> [Task brief]: Whatever appears in the records, write it out again exactly.

[Opening Source material section]

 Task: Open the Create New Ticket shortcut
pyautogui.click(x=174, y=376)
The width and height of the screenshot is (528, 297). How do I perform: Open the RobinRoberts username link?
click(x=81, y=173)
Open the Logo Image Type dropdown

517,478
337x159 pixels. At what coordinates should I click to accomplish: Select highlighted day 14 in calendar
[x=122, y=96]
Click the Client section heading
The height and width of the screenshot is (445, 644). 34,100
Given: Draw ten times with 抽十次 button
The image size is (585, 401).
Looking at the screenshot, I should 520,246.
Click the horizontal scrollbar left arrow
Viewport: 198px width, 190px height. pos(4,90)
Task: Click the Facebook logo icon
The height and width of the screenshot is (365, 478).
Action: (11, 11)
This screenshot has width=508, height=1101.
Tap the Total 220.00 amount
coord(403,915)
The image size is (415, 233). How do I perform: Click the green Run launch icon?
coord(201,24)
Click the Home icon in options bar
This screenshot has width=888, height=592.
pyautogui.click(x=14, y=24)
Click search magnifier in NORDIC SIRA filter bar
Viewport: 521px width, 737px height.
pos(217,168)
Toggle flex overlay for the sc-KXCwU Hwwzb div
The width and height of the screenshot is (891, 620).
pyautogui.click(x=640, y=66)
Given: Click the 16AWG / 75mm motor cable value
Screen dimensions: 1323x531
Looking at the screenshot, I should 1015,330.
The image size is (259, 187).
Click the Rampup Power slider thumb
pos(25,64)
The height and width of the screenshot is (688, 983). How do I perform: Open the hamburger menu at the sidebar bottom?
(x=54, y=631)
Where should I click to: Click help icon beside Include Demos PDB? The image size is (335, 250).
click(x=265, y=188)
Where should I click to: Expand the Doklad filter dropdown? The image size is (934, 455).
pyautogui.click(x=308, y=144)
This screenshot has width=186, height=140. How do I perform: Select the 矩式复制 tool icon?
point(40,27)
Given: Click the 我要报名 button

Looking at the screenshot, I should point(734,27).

[Closing Source material section]

> [Exercise response]:
 Task: Open the Create New Ticket shortcut
pyautogui.click(x=174, y=376)
The width and height of the screenshot is (528, 297). How do I perform: Open the RobinRoberts username link?
click(x=81, y=173)
Open the Logo Image Type dropdown

517,478
337x159 pixels. At what coordinates should I click to accomplish: Select highlighted day 14 in calendar
[x=122, y=96]
Click the Client section heading
The height and width of the screenshot is (445, 644). 34,100
Given: Draw ten times with 抽十次 button
The image size is (585, 401).
Looking at the screenshot, I should 520,246.
Click the horizontal scrollbar left arrow
Viewport: 198px width, 190px height. pos(4,90)
Task: Click the Facebook logo icon
The height and width of the screenshot is (365, 478).
Action: (11, 11)
This screenshot has width=508, height=1101.
Tap the Total 220.00 amount
coord(403,915)
The image size is (415, 233). How do I perform: Click the green Run launch icon?
coord(201,24)
Click the Home icon in options bar
This screenshot has width=888, height=592.
pyautogui.click(x=14, y=24)
Click search magnifier in NORDIC SIRA filter bar
Viewport: 521px width, 737px height.
pos(217,168)
Toggle flex overlay for the sc-KXCwU Hwwzb div
The width and height of the screenshot is (891, 620).
pyautogui.click(x=640, y=66)
Given: Click the 16AWG / 75mm motor cable value
Screen dimensions: 1323x531
Looking at the screenshot, I should 1015,330.
The image size is (259, 187).
Click the Rampup Power slider thumb
pos(25,64)
The height and width of the screenshot is (688, 983). How do I perform: Open the hamburger menu at the sidebar bottom?
(x=54, y=631)
Where should I click to: Click help icon beside Include Demos PDB? The image size is (335, 250).
click(x=265, y=188)
Where should I click to: Expand the Doklad filter dropdown? The image size is (934, 455).
pyautogui.click(x=308, y=144)
This screenshot has width=186, height=140. How do I perform: Select the 矩式复制 tool icon?
point(40,27)
Given: Click the 我要报名 button

Looking at the screenshot, I should point(734,27).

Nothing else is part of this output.